Problem to solve:
Write down exactly what lies from the line containing "The width and" to the end of the records, inclusive, and omit the pictures.

Information:
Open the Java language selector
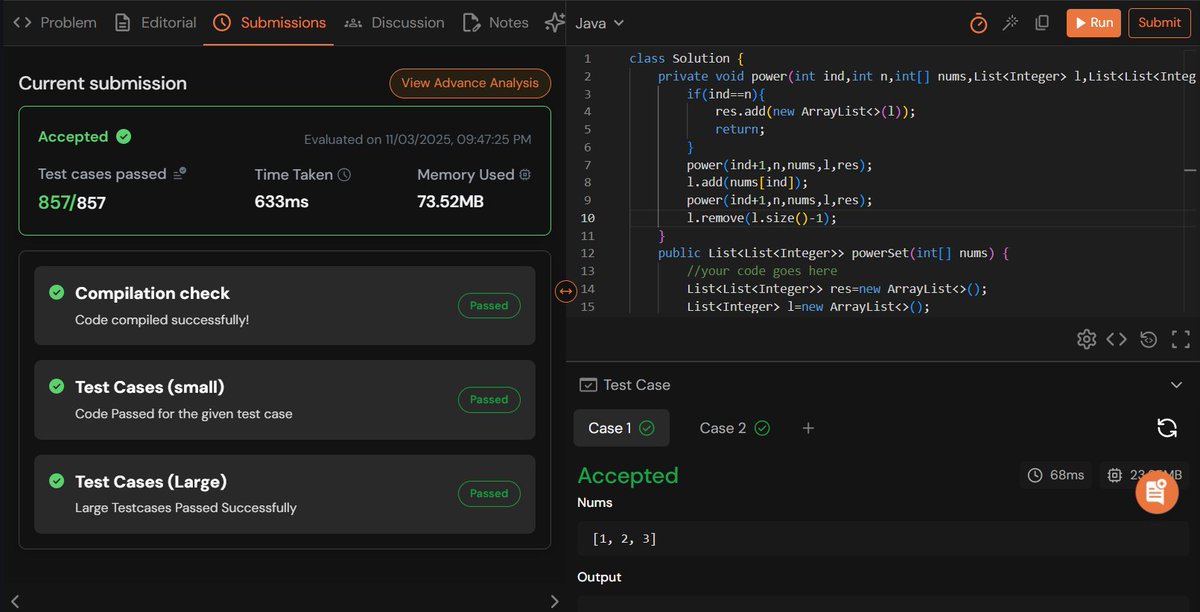596,22
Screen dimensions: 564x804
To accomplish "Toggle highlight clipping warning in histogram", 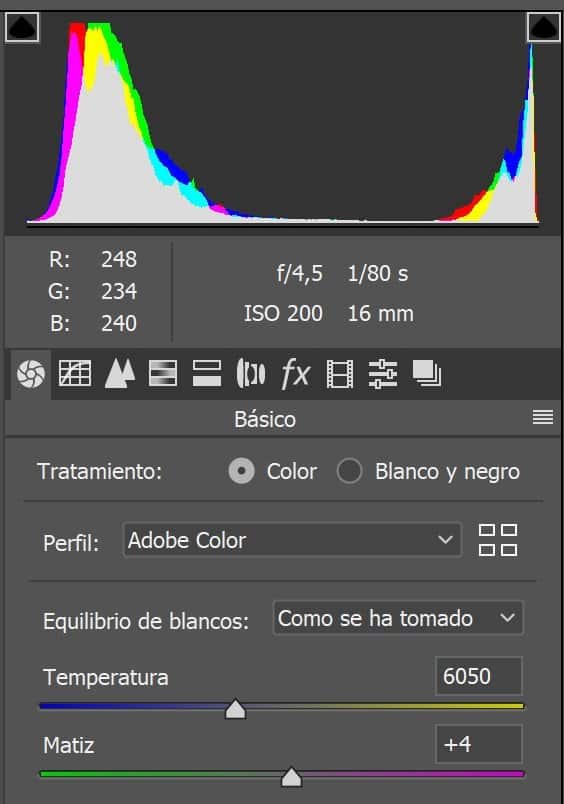I will tap(543, 27).
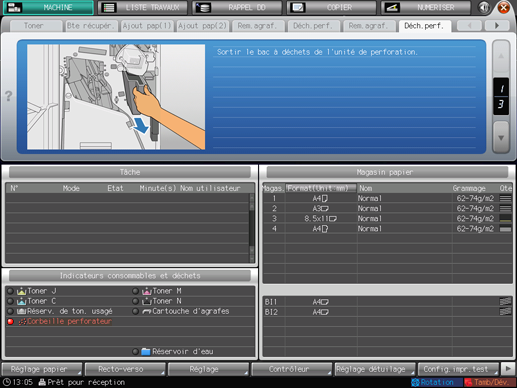The image size is (517, 388).
Task: Open help with the question mark icon
Action: click(x=8, y=96)
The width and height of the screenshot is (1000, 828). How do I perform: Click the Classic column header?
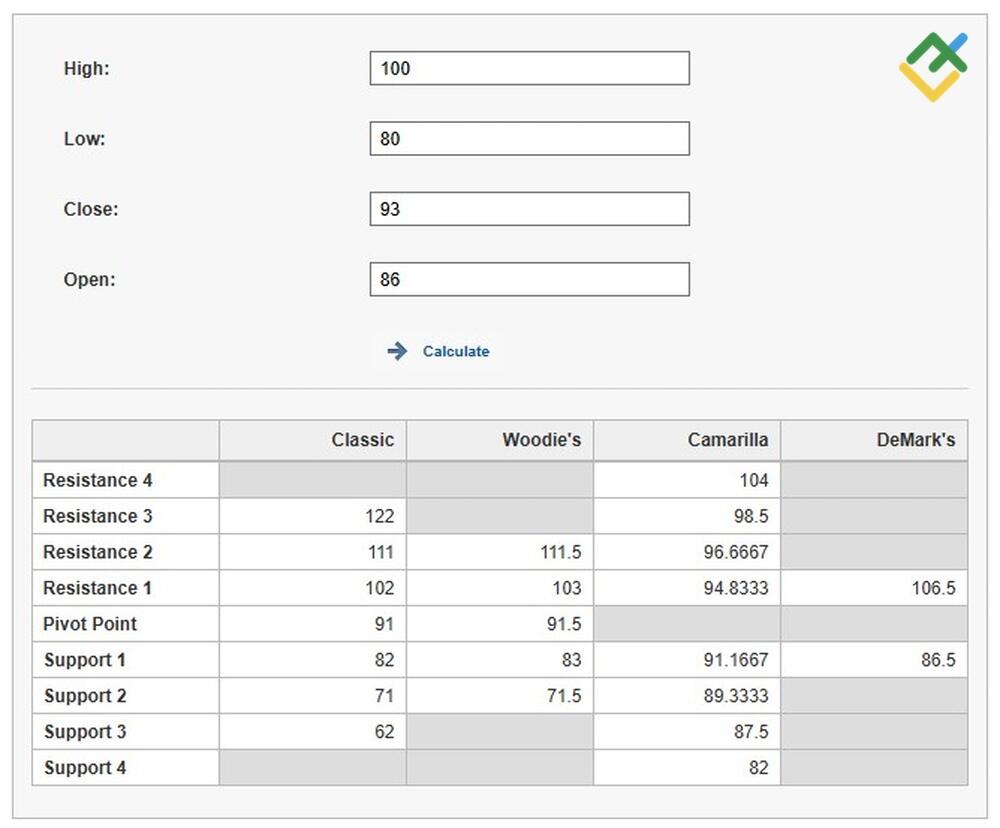[x=362, y=440]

Task solution:
The width and height of the screenshot is (1000, 828). How do I perform: Click the Classic column header?
[x=362, y=440]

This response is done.